Se Holland farà Romeo, molto più divisiva la scelta di Francesca Amewaduh-Rivers nel ruolo di Giulietta: il suo curriculum è indiscutibile, laureata in musica alla Oxford University, collaboratrice dello Shakespeare’s Globe Theatre. Ciò che a molti inglesi frequentatori del web non è piaciuto, o almeno non ha convinto, è che sia stata individuata una donna di colore.
Partiamo da un presupposto: gli odiatori in rete, i leoni da tastiera, loro sì che sono una brutta razza (ne so qualcosa, seppellito da insulti gravi e lesivi per aver difeso in tv le ragioni del popolo di Israele), gente vigliacca e frustrata per definizione.

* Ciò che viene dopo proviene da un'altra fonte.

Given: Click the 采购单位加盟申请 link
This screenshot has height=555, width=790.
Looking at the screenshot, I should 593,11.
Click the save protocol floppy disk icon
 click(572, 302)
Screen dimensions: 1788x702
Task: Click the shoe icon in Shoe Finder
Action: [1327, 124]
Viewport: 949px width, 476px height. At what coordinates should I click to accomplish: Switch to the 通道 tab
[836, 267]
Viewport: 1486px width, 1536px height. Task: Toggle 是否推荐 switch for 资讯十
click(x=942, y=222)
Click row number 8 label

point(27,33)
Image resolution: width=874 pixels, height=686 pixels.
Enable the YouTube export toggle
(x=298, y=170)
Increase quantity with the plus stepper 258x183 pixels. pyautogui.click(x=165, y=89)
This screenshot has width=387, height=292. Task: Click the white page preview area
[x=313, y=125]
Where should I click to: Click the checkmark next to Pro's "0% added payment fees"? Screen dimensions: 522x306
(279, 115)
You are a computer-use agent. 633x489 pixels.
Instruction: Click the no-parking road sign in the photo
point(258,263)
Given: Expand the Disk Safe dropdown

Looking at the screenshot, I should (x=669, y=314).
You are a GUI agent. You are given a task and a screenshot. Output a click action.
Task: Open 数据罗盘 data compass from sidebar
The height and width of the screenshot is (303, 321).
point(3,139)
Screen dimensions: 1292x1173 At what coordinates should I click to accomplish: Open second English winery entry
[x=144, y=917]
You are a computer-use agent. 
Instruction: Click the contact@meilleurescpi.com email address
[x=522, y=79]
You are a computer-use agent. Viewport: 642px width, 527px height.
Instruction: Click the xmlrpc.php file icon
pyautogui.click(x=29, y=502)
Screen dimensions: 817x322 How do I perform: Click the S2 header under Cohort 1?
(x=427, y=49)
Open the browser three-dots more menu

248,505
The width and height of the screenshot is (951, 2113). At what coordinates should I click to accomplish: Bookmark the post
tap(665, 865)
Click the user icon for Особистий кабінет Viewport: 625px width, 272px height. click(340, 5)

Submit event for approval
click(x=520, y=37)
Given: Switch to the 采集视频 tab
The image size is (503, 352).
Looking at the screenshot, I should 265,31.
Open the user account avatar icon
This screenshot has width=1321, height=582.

Giusto quindi il comunicato stampa diffuso dalla compagnia in cui si spiega «Dopo l’annuncio del cast del nostro Romeo e Giulietta, abbiamo assistito a un’intollerabile dimostrazione di abuso razzista online rivolto a un membro della nostra compagnia. Questi attacchi devono cessare. Stiamo lavorando con un incredibile gruppo di artisti e pretendiamo che siano liberi di svolgere il loro lavoro senza ricevere molestie online. Continueremo a sostenere e a proteggere tutti i membri della compagnia teatrale a tutti i costi. Gli abusi non saranno tollerati e verranno notificati a chi di dovere. Il bullismo e le molestie non dovrebbero avere luogo né online, né nella nostra industria né nella comunità in senso ampio. L’atmosfera nella nostra sala prove è piena di gioia e gentilezza, i nostri collaboratori sono incredibili e pieni di talento. Continueremo a prepararci per il debutto di Romeo e Giulietta con generosità e affetto, e ci concentreremo sulla creazione del nostro spettacolo».

Proviamo quindi a interrogarci su un’altra questione che riguarda le libere interpretazioni dei classici, teatro o opera lirica, proposte da registi e autori che usano il parametro dell’attualità nel tentativo di rendere ancora problematici testi in realtà molto tradizionali. Le riletture hanno sempre dato adito a polemiche, qualche volta funzionano se centrano il problema (altrimenti non sarebbe esistito Carmelo Bene), altre appaiono pretestuose, gratuite, e lo spettatore ha come la sensazione di trovarsi di fronte a suggestioni imposte dalle nuove regole di inclusione, dal cosiddetto woke, insomma che non siano propriamente scelte artistiche ma più che altro opportunistiche e furbette. Anni fa vidi una favola per l’infanzia nella versione di Emma Dante, in cui il principe azzurro alla fine si svelava come una ragazza. Niente di male, però intanto andava spiegato ai bambini confusi, e poi il tema del lesbismo sembrava messo lì ad hoc, senza nessuna particolare ragione. Molto diverso il caso della serie tv Bridgerton, molto apprezzata infatti, in cui diversi interpreti sono di colore o mulatti in una diversa società inglese di metà ‘800 ai tempi della reggenza, una scelta indovinata per un prodotto di largo consumo tratto da romanzi contemporanei.

La questione Shakespeare, messo più volte in discussione dalla delirante cancel culture, vietato nelle scuole della Florida per i troppo riferimenti sessuali, è invece più complessa, come per altri testi capitali nella storia della letteratura la cui struttura mal digerisce innovazioni stilistiche pretestuose. Questo è almeno ciò che pensa parte del pubblico inglese, selezionato tra gente di una certa cultura, habitué del teatro, quindi non soltanto rozzi abituati all’insulto gratuito. La cronaca ci conduce quindi a una considerazione: il politicamente corretto sta stancando perché risulta falso e costruito, non spinto da una ragione culturale profonda, ma usato per mero spirito di provocazione. Che però non va più a segno. Chi ama il teatro elisabettiano, evidentemente, preferisce una maggior filologia e ritrovarsi, ancora una volta nel buio della sala, immerso nelle atmosfere cinquecentesche tra Verona e Mantova.
Senza nulla togliere a Amewaduh-Rivers, che dicono essere molto brava, forse quella di Giulietta, diafana e spiritata, non era esattamente la sua parte.